## Task
All records are to be reproduced verbatim, with images omitted.

*** Dataset excerpts ***

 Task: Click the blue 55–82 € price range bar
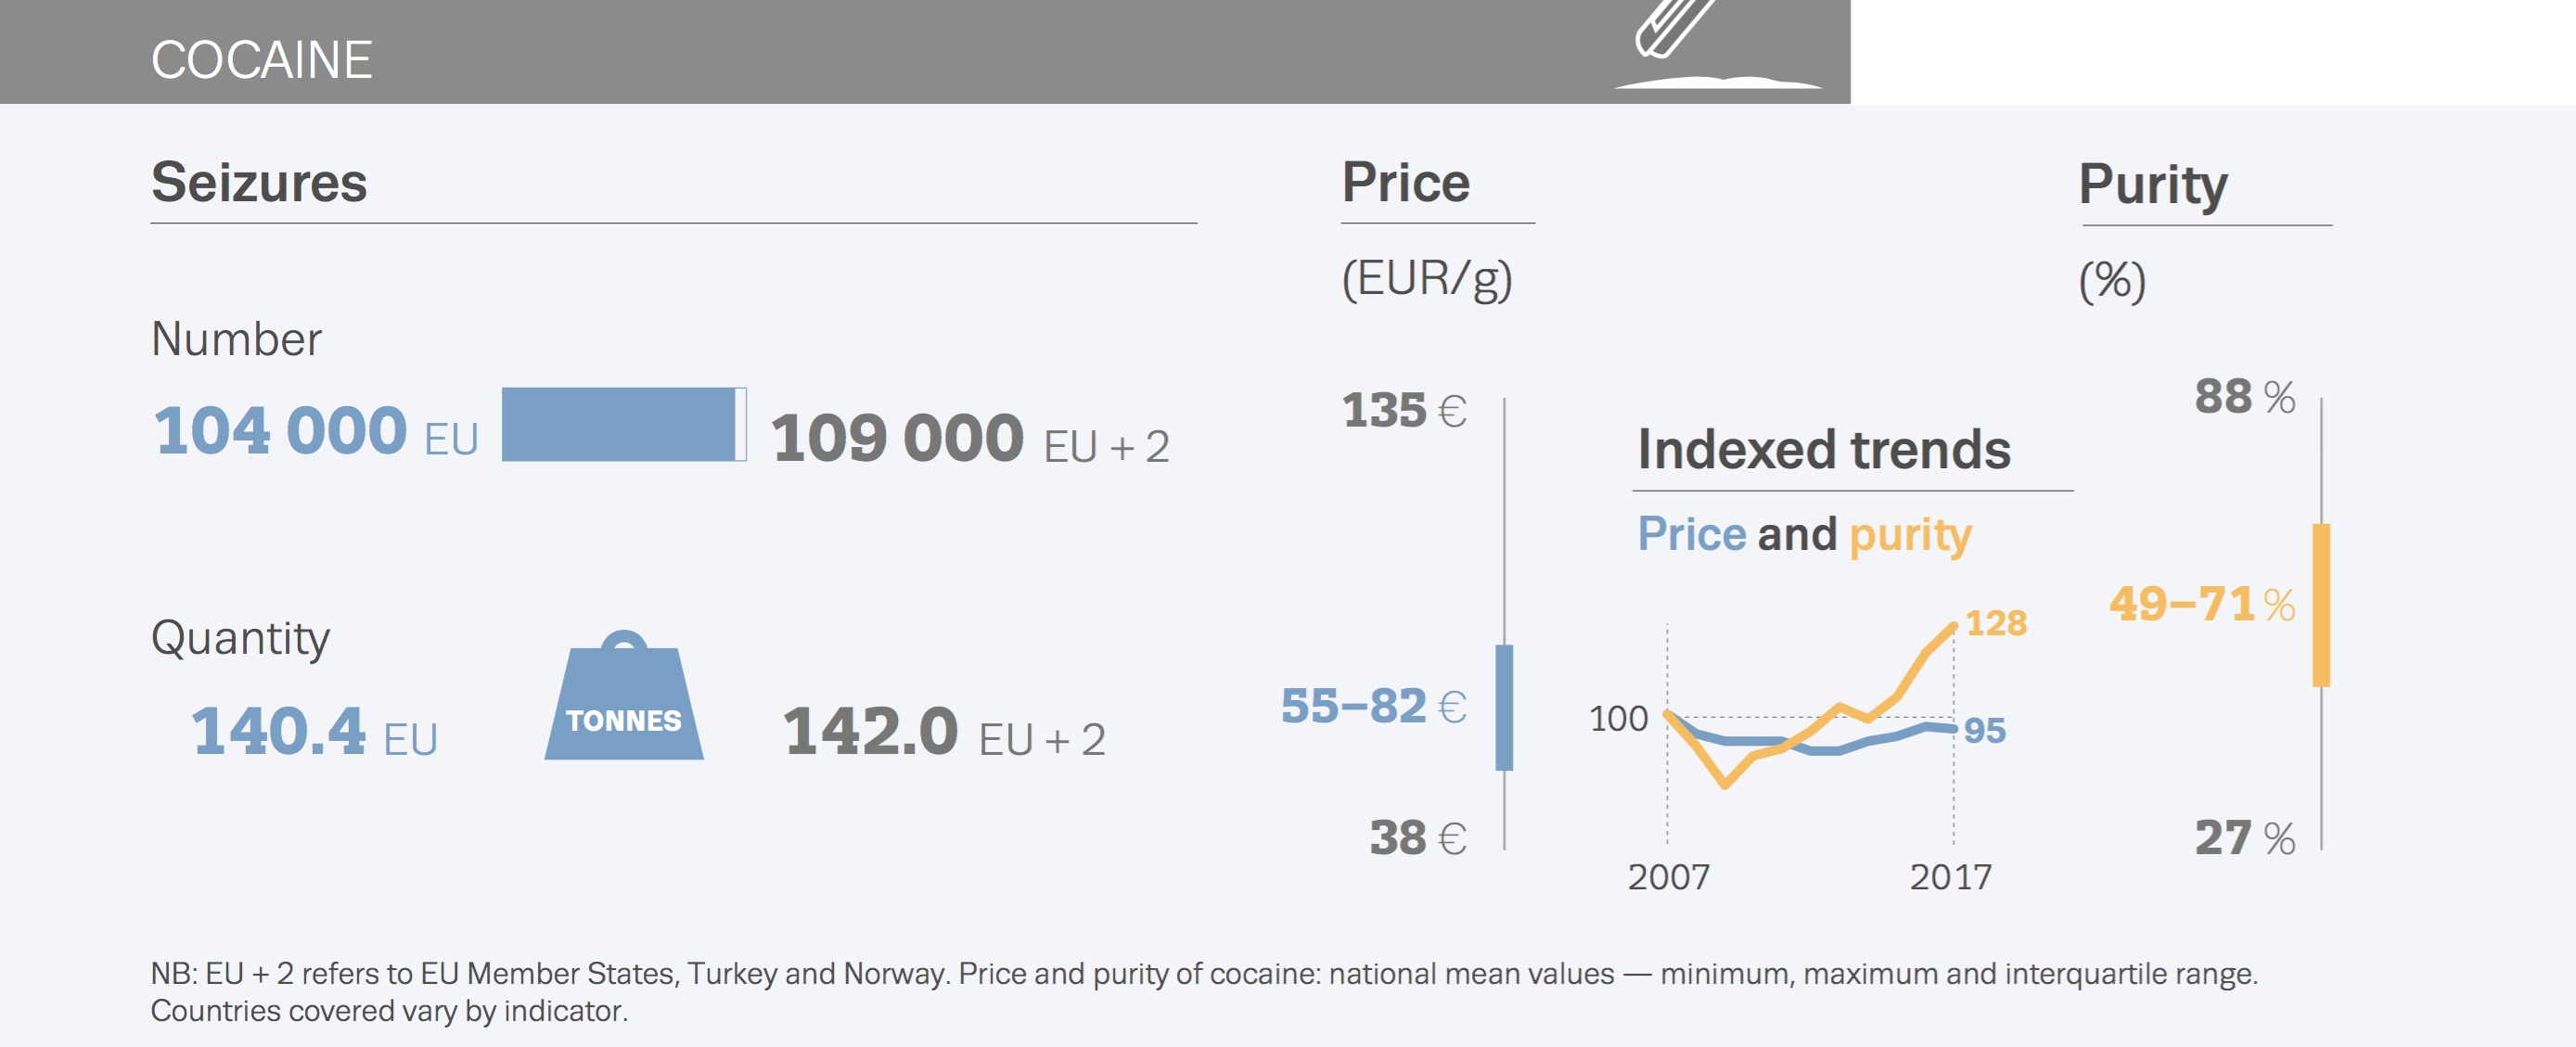[1504, 707]
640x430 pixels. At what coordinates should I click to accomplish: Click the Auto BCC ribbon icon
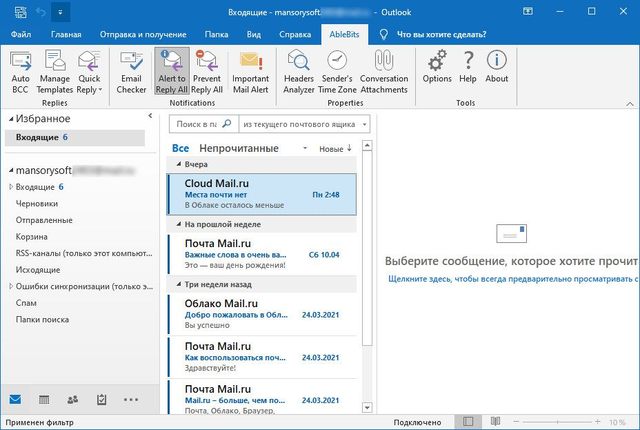pyautogui.click(x=20, y=68)
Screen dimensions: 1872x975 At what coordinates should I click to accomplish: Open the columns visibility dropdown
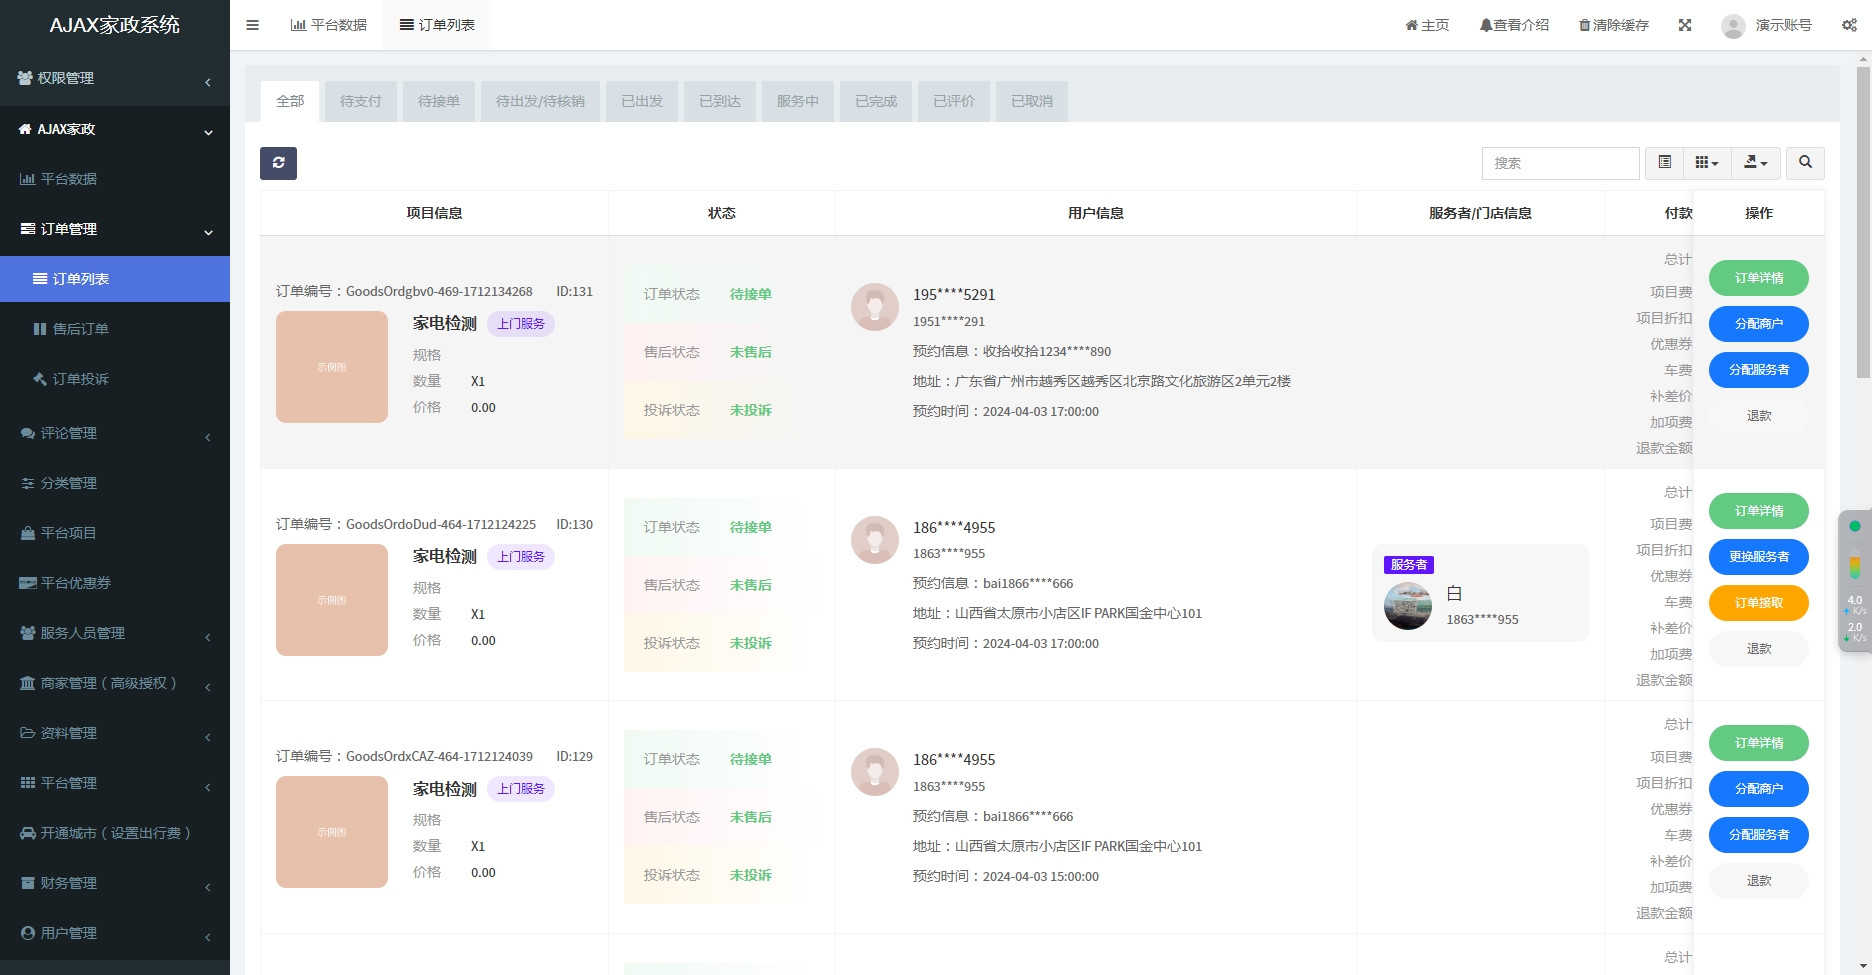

*** End of Dataset excerpts ***

## Solution below
 Task: Click the blue 55–82 € price range bar
[1504, 707]
640x430 pixels. At what coordinates should I click to accomplish: Click the Auto BCC ribbon icon
pyautogui.click(x=20, y=68)
Screen dimensions: 1872x975 At what coordinates should I click to accomplish: Open the columns visibility dropdown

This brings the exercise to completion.